**Task brief**
Could you reproduce the lines below from the one with "Company (342, 2255)" through the one with "0.5x (459, 1630)"? Keep both ends and add nothing.

....................

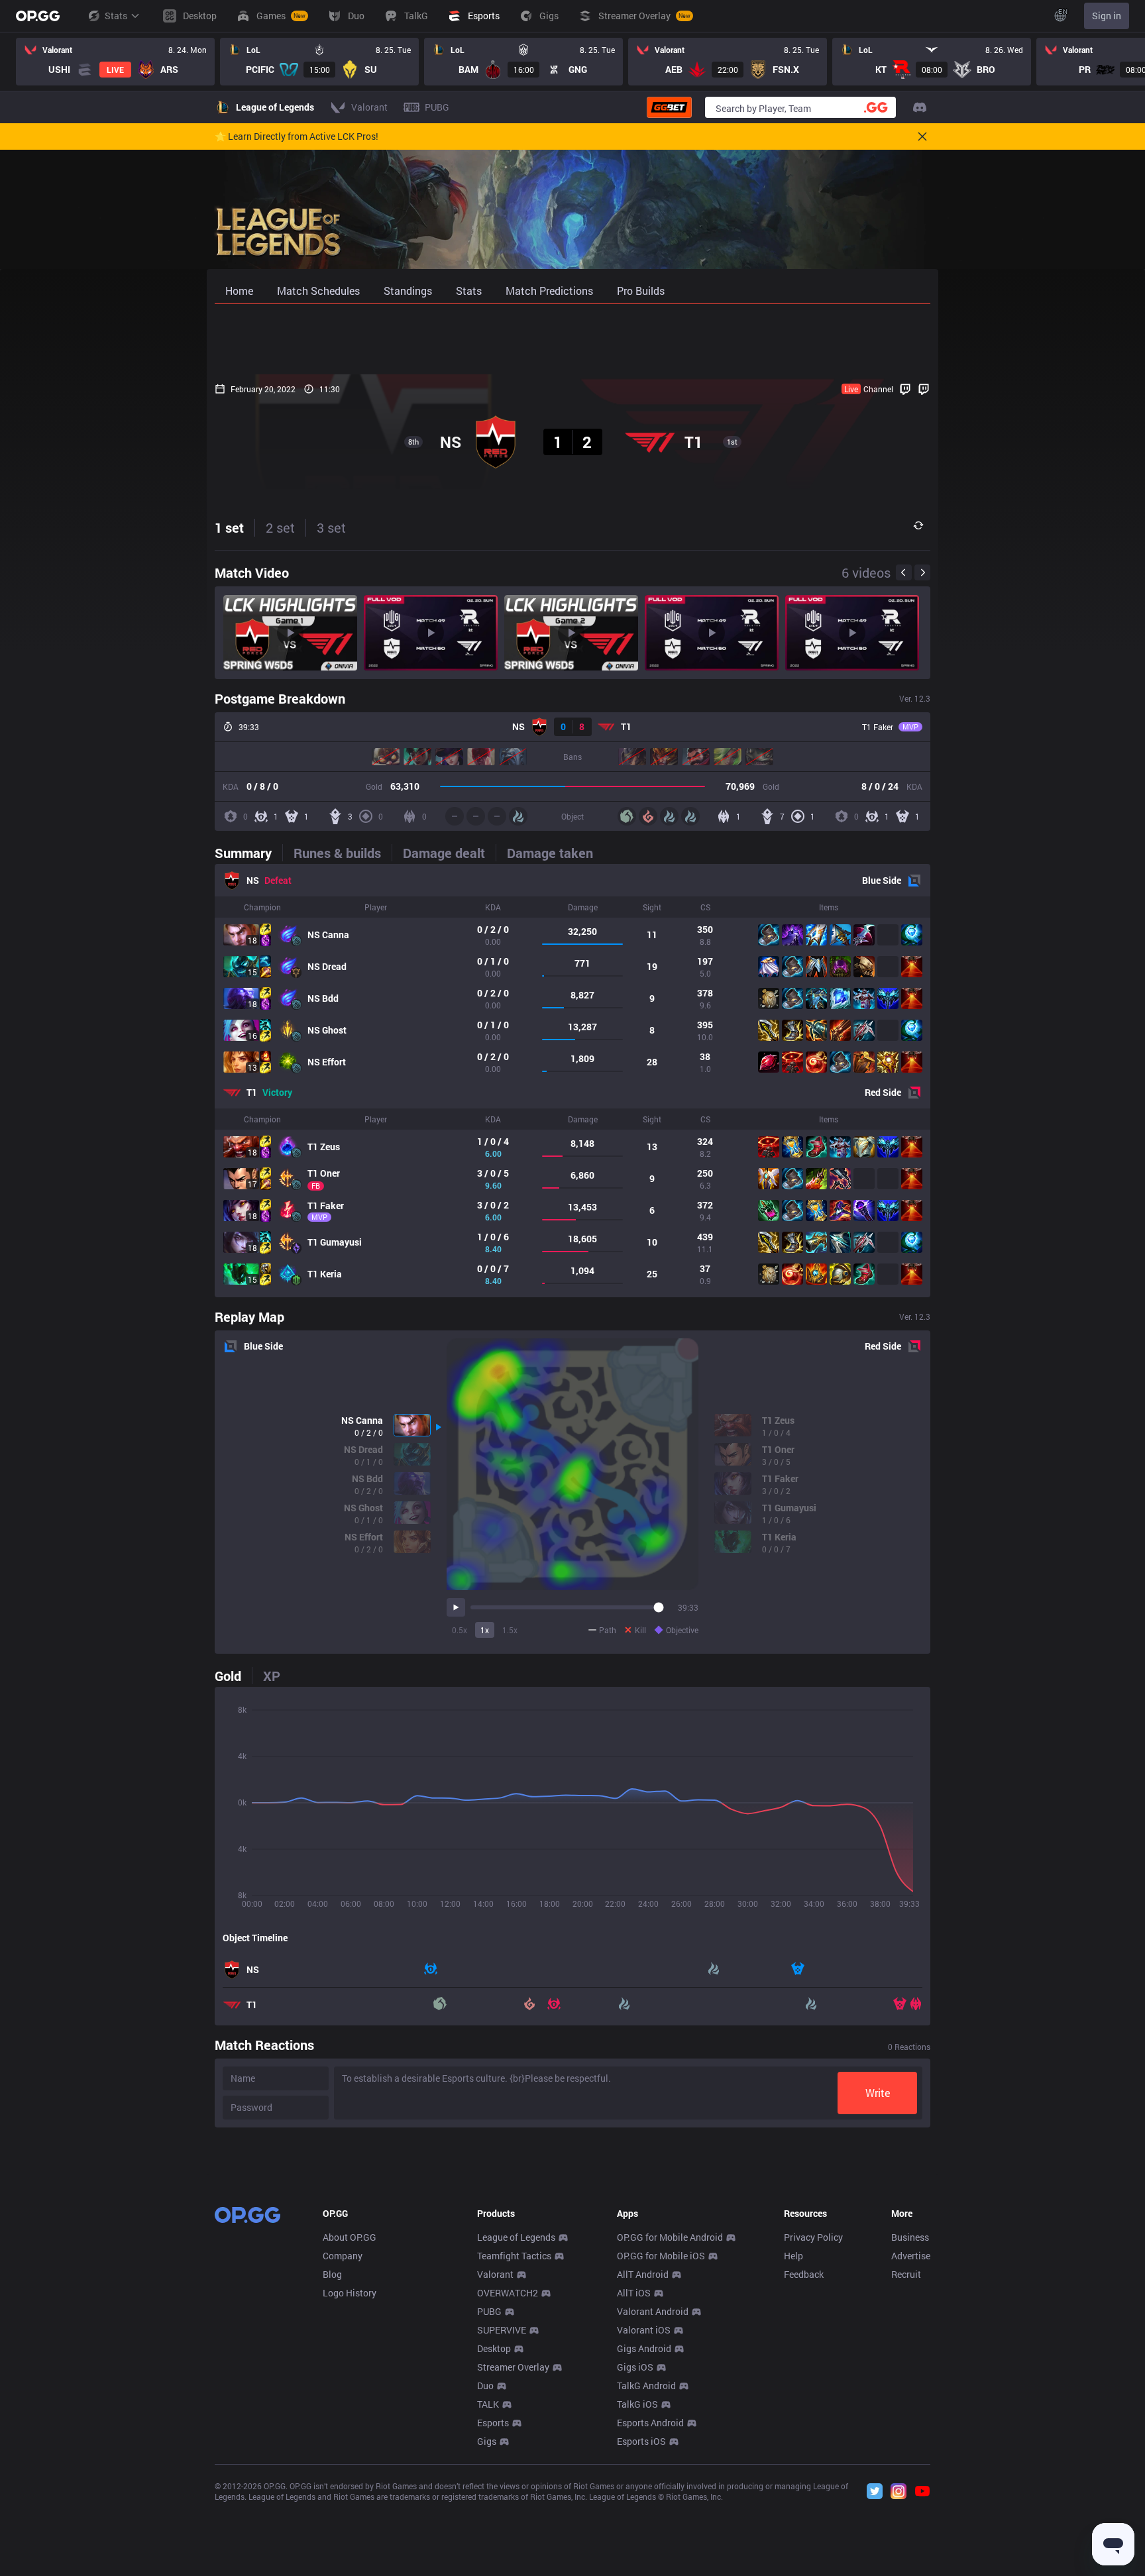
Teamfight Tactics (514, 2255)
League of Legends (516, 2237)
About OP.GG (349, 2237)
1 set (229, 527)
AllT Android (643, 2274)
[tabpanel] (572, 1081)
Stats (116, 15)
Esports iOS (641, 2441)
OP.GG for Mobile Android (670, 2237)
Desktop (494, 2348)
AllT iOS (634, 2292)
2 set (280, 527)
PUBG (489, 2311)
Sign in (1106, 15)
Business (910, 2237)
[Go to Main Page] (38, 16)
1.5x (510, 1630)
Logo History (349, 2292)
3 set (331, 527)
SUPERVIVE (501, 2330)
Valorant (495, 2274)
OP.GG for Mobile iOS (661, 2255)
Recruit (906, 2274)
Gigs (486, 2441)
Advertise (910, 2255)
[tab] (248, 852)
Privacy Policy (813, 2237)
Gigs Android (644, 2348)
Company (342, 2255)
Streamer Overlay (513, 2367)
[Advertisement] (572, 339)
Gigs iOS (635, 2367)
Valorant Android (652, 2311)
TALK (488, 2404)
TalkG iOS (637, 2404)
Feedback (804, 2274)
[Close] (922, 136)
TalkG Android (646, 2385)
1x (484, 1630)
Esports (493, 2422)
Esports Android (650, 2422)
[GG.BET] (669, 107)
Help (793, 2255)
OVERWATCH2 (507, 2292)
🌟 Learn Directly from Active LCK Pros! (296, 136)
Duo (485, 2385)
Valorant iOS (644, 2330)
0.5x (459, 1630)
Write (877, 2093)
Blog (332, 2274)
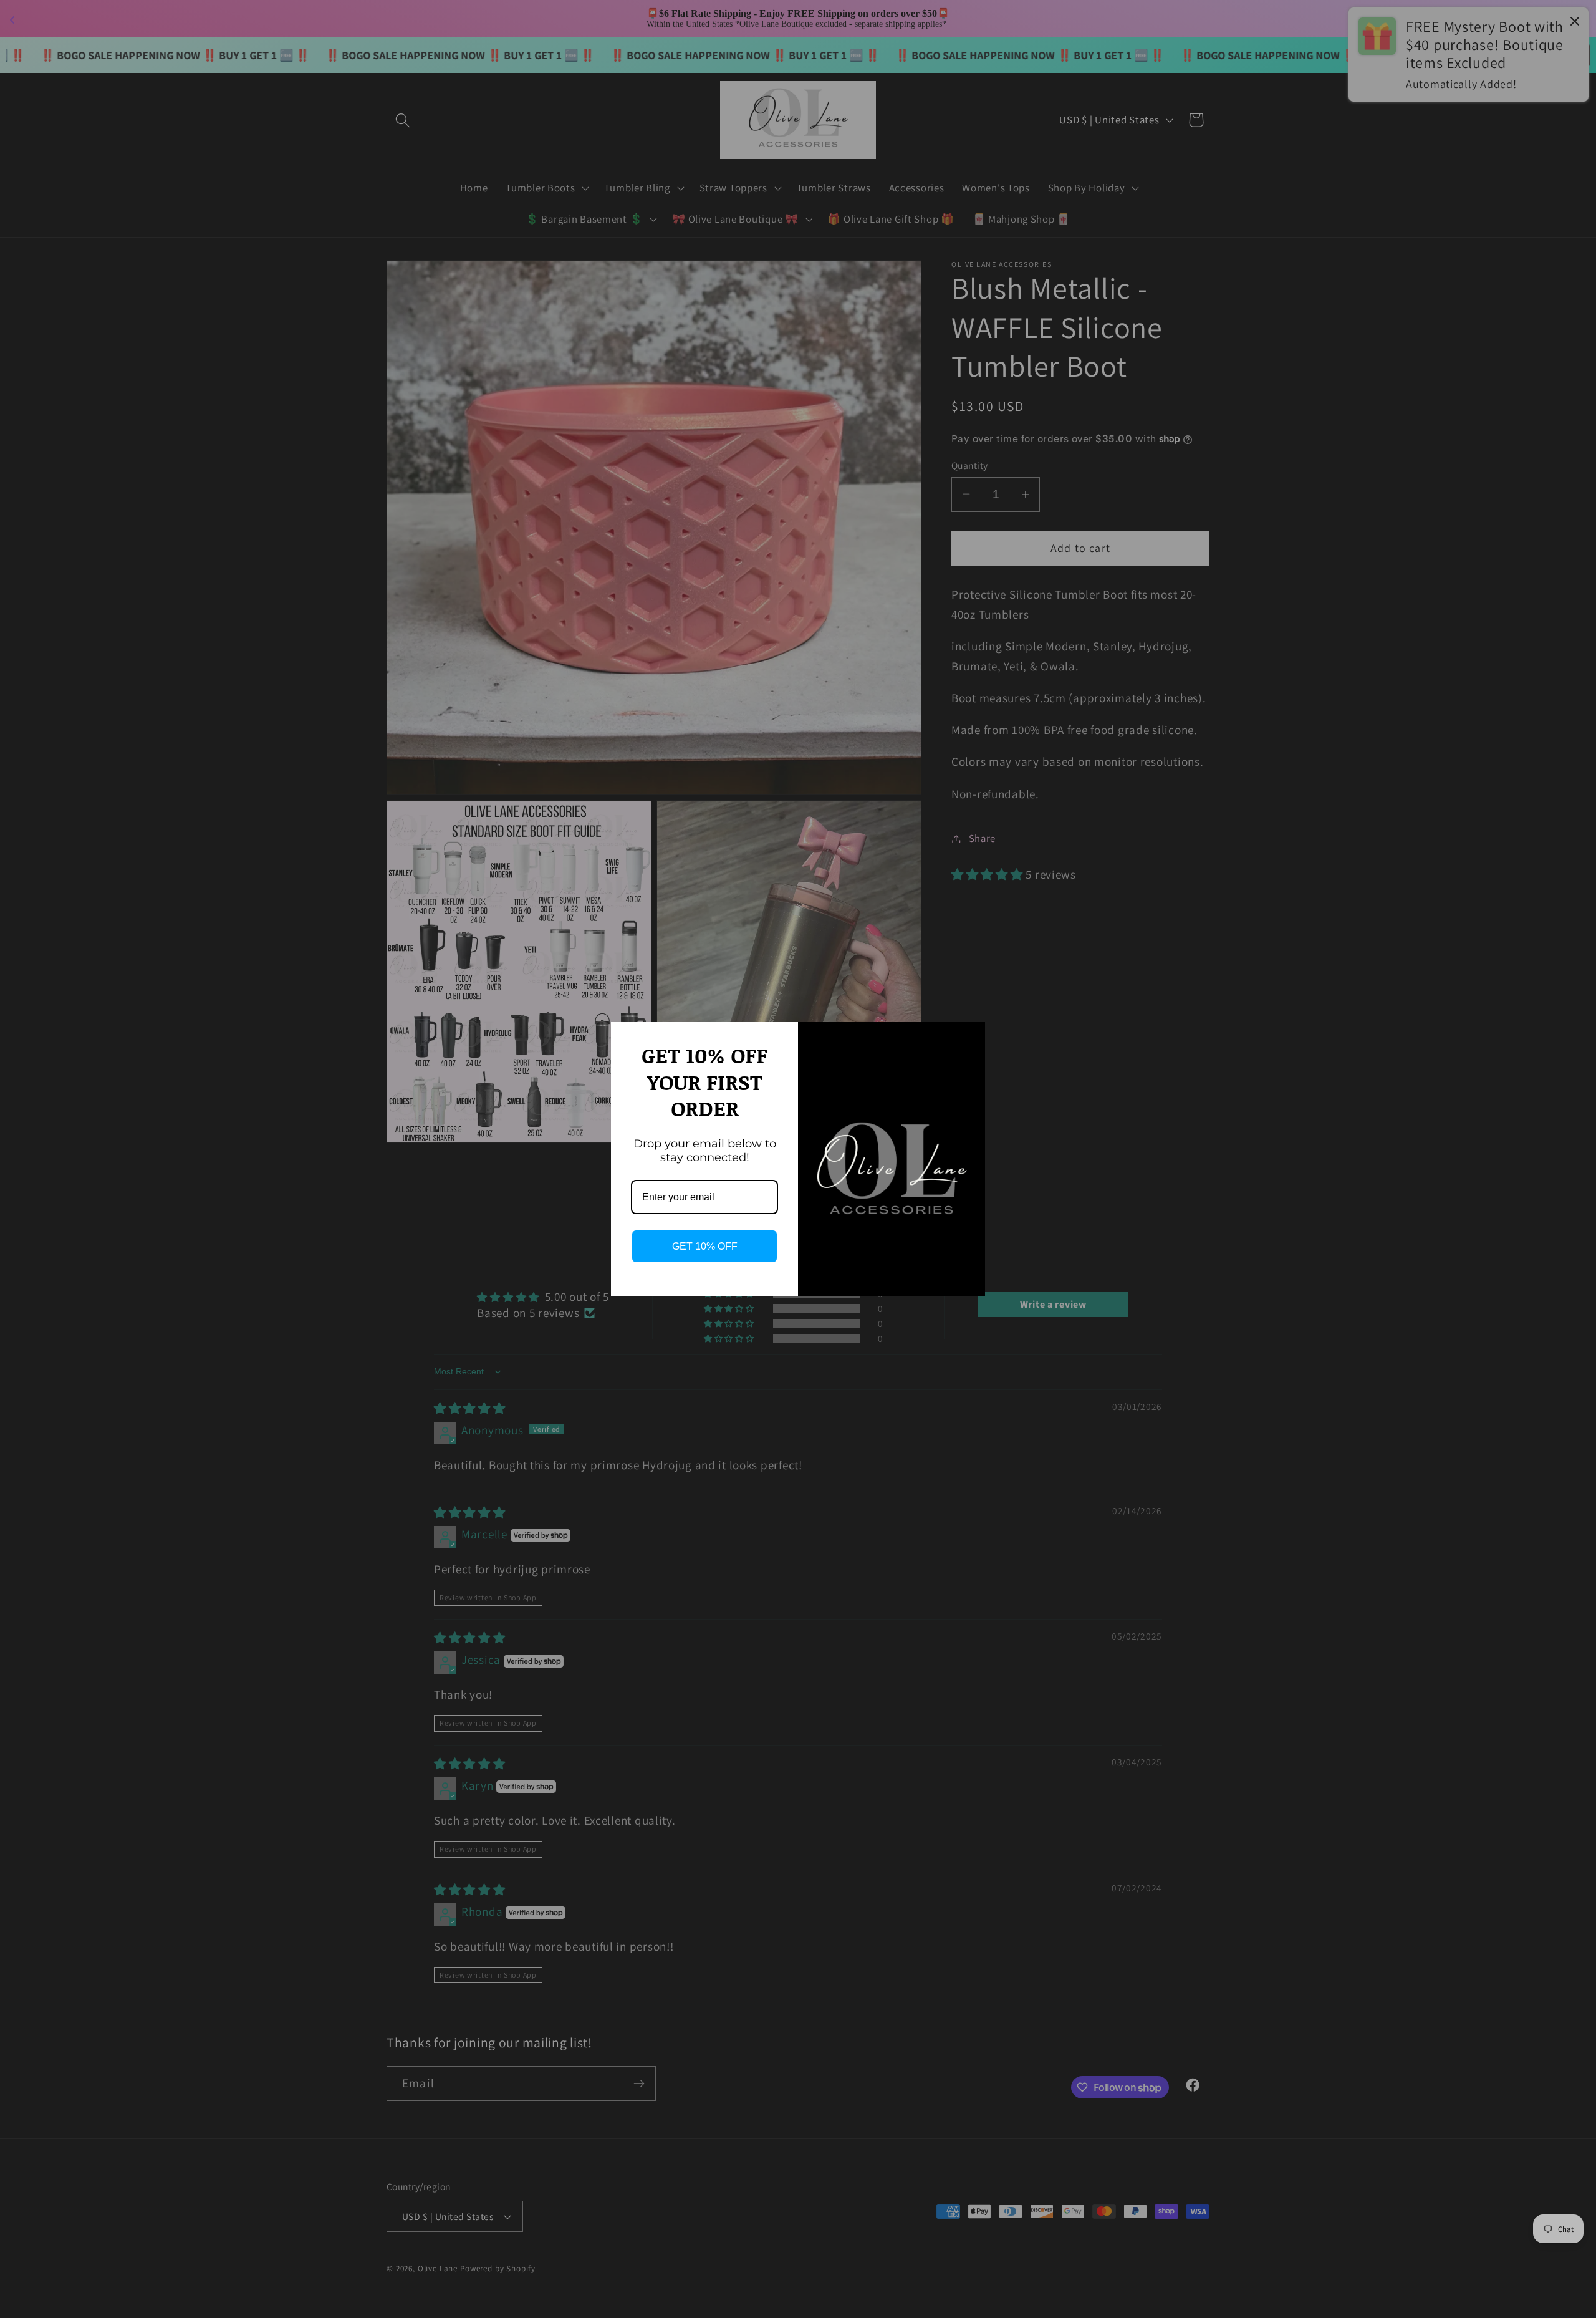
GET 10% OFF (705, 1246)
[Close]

....................

**Task solution**
Company (342, 2255)
Streamer Overlay (513, 2367)
[Advertisement] (572, 339)
Gigs iOS (635, 2367)
Valorant Android (652, 2311)
TALK (488, 2404)
TalkG iOS (637, 2404)
Feedback (804, 2274)
[Close] (922, 136)
TalkG Android (646, 2385)
1x (484, 1630)
Esports (493, 2422)
Esports Android (650, 2422)
[GG.BET] (669, 107)
Help (793, 2255)
OVERWATCH2 (507, 2292)
🌟 Learn Directly from Active LCK Pros! (296, 136)
Duo (485, 2385)
Valorant iOS (644, 2330)
0.5x (459, 1630)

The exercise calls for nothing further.